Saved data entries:

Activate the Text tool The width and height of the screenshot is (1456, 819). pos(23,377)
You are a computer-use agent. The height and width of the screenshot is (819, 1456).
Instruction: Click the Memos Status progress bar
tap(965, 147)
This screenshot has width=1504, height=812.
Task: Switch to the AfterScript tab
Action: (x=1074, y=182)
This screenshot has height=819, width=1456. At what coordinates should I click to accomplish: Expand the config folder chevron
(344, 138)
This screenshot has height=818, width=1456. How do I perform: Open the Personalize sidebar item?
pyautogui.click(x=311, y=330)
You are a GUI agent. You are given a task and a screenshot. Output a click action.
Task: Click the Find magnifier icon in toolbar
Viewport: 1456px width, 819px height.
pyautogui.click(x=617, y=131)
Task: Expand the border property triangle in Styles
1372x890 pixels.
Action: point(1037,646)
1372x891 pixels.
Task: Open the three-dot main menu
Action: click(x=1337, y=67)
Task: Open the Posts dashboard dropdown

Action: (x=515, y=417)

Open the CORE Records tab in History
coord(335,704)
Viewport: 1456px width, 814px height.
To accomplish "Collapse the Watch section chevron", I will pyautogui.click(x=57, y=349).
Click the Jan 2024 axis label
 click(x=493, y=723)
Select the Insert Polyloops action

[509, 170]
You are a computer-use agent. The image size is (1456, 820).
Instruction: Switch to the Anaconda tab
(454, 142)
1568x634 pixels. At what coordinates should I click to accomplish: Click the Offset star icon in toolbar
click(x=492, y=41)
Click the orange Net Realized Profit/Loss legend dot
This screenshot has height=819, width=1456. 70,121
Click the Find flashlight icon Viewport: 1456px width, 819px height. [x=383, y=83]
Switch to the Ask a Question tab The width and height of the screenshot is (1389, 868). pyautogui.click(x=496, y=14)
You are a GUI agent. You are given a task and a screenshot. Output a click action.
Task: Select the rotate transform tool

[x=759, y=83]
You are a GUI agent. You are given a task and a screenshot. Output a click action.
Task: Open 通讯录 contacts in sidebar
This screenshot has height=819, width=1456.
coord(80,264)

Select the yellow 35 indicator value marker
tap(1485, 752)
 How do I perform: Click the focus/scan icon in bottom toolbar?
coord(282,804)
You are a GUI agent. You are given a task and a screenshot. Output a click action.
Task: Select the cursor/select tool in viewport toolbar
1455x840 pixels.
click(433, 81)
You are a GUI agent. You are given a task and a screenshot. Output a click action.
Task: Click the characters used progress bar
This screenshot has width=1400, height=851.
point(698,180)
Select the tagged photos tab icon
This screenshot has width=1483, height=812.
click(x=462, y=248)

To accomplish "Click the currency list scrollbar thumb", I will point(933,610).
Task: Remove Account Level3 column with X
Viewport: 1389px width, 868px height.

* [WHAT THIS TASK INVOLVES]:
Up to and including the line with "You are a computer-use agent. The height", write out the records above exactly, starting from their first line.

* [RESPONSE BELOW]:
Activate the Text tool The width and height of the screenshot is (1456, 819). pos(23,377)
You are a computer-use agent. The height and width of the screenshot is (819, 1456).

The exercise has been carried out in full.